What you need to do:
From the line that contains "Screen dimensions: 936x542" down to the final line below, please repeat each line exactly and nothing more, with no pictures.

Data:
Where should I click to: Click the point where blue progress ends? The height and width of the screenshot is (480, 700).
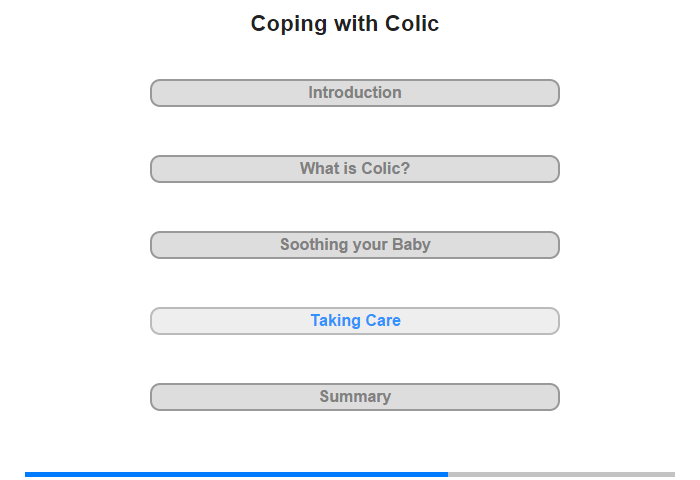[448, 474]
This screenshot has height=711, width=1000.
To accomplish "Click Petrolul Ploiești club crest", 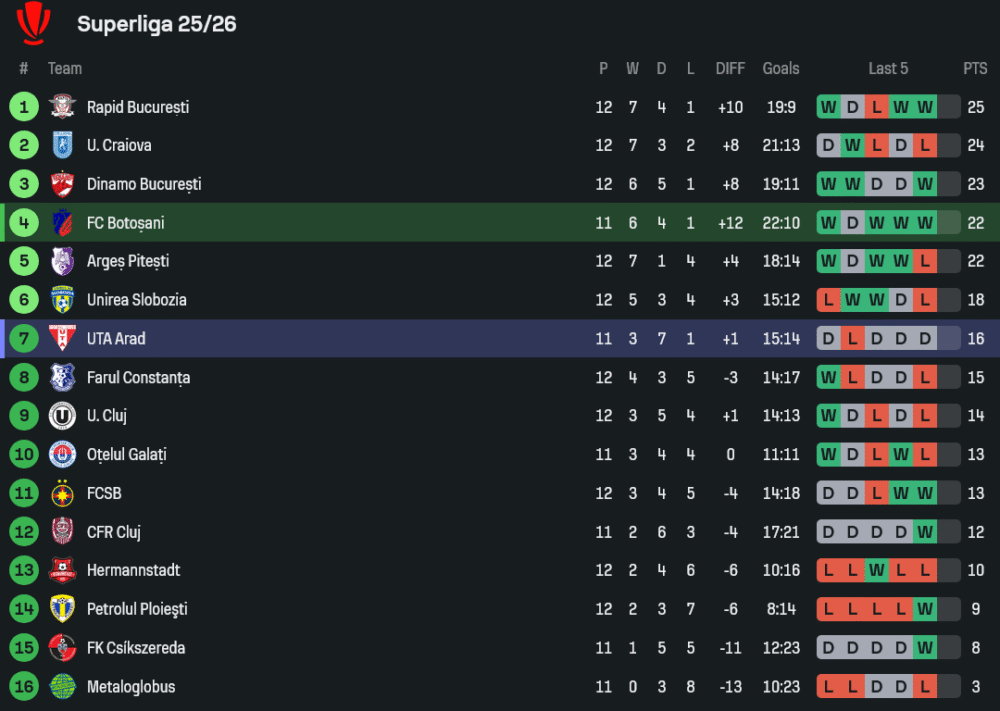I will 63,609.
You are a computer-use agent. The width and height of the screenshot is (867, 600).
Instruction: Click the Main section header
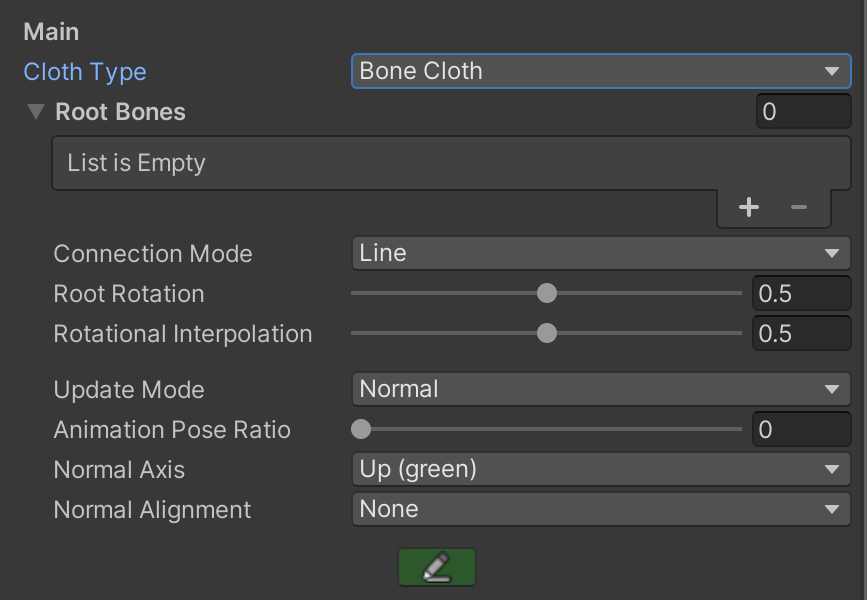tap(51, 32)
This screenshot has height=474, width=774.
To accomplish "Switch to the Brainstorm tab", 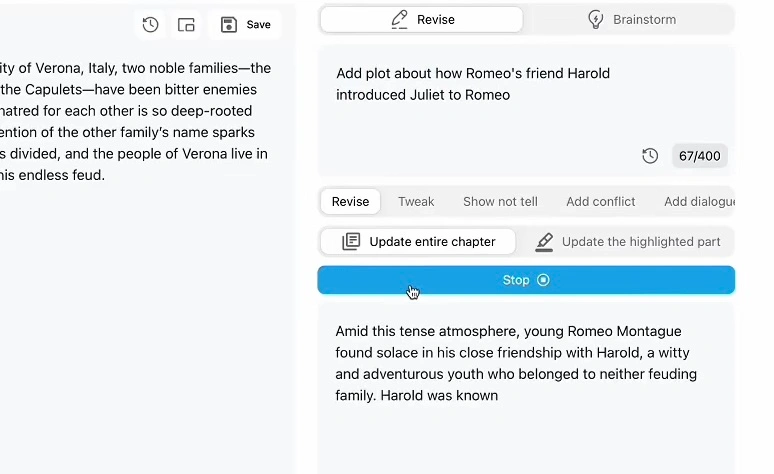I will pyautogui.click(x=630, y=19).
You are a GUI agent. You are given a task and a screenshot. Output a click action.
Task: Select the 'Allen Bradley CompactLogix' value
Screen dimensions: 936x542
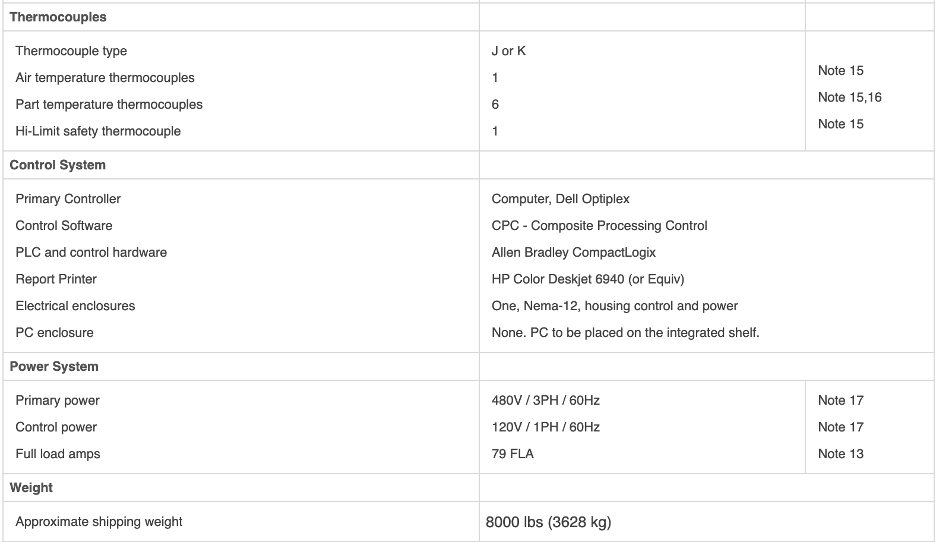[573, 252]
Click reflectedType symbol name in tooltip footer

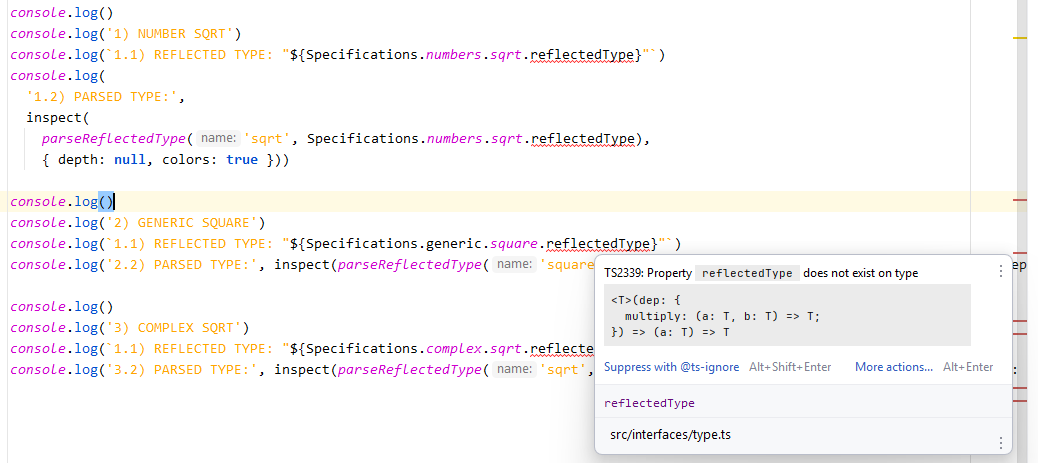click(x=649, y=403)
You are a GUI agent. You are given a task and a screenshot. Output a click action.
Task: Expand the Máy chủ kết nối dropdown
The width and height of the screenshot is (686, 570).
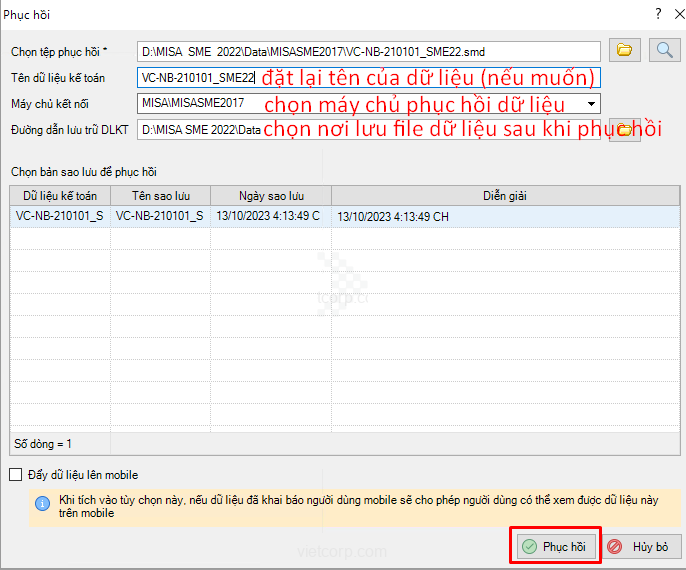point(591,103)
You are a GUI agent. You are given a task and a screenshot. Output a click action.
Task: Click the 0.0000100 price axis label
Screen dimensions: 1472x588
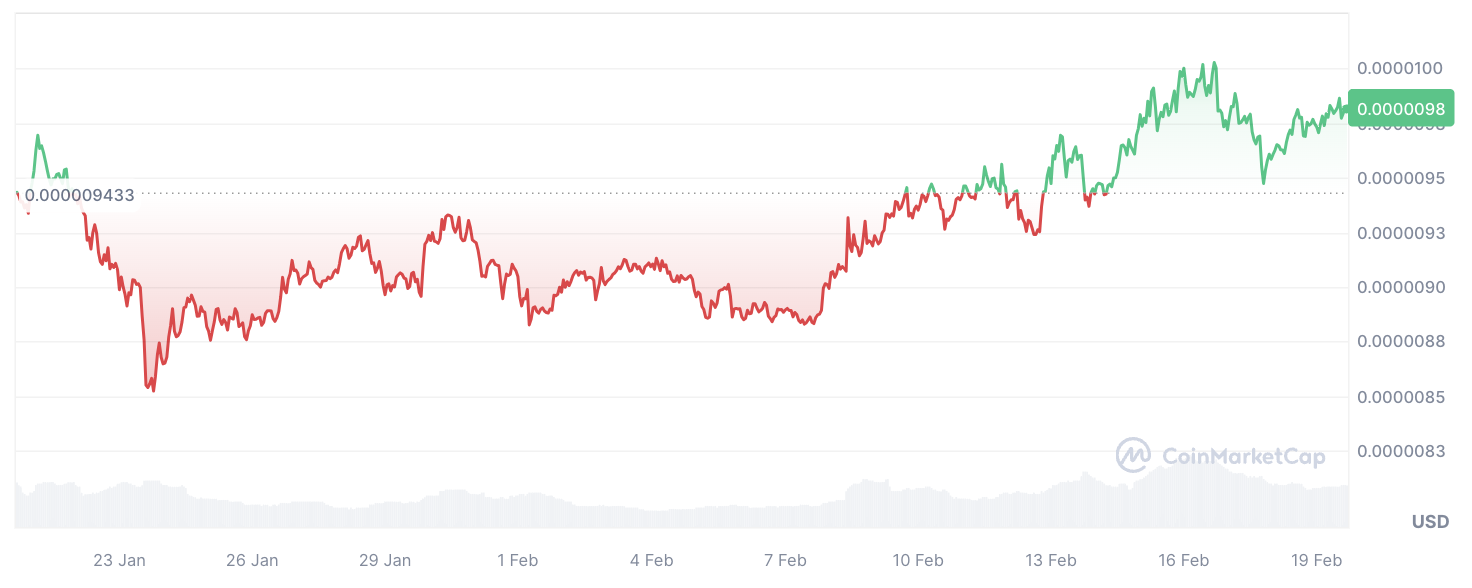pos(1400,68)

Task result:
Screen dimensions: 936x542
[573, 252]
Click reflectedType symbol name in tooltip footer

click(x=649, y=403)
You are a GUI agent. You are given a task and a screenshot. Output a click action.
Task: Expand the Máy chủ kết nối dropdown
The width and height of the screenshot is (686, 570).
point(591,103)
You are a GUI agent. You are given a task and a screenshot. Output a click action.
Task: Click the 0.0000100 price axis label
Screen dimensions: 1472x588
pos(1400,68)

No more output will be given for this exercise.